我们看着我带入我们家中的昏昏欲睡的刺猬。
And we decided it was worth it.
我们确认,性爱值得。
We decided -- we chose -- to do what it took to find our way,
我们决定--我们选择--尽一切可能寻找方法,
turning towards each of those sleepy hedgehogs, those difficult hurt feelings, with kindness and compassion and setting them free
用善意和同情去看待每一个昏昏欲睡的刺猬,那些痛苦的感觉,并释放它们,
so that we could find our way back to the connection that mattered for our relationship.
这样我们才能找回对我们关系很重要的联系。
This is not the story we are usually told about how sexual desire works in long-term relationships.

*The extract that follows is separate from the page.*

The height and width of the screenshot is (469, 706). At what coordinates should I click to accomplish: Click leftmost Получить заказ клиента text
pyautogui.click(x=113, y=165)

这不是我们通常听到的性欲如何在长期关系中起作用的故事。
But I can think of nothing more romantic, nothing sexier, than being chosen as a priority
但我认为没有什么比选择性爱优先更加浪漫,更加性感的了,
because that connection matters enough, even after I introduced all of these difficult feelings into our relationship.
因为这个关系足够重要,即便在我引入所有这些困难的感觉到我们的关系之后。
How do you sustain a strong sexual connection over the long term?
你如何长期保持稳固的性关系?
You look into the eyes of your best friend, and you keep choosing to find your way back. Thank you.
你望着你最好的朋友的眼睛,并且一直选择回到最初。谢谢。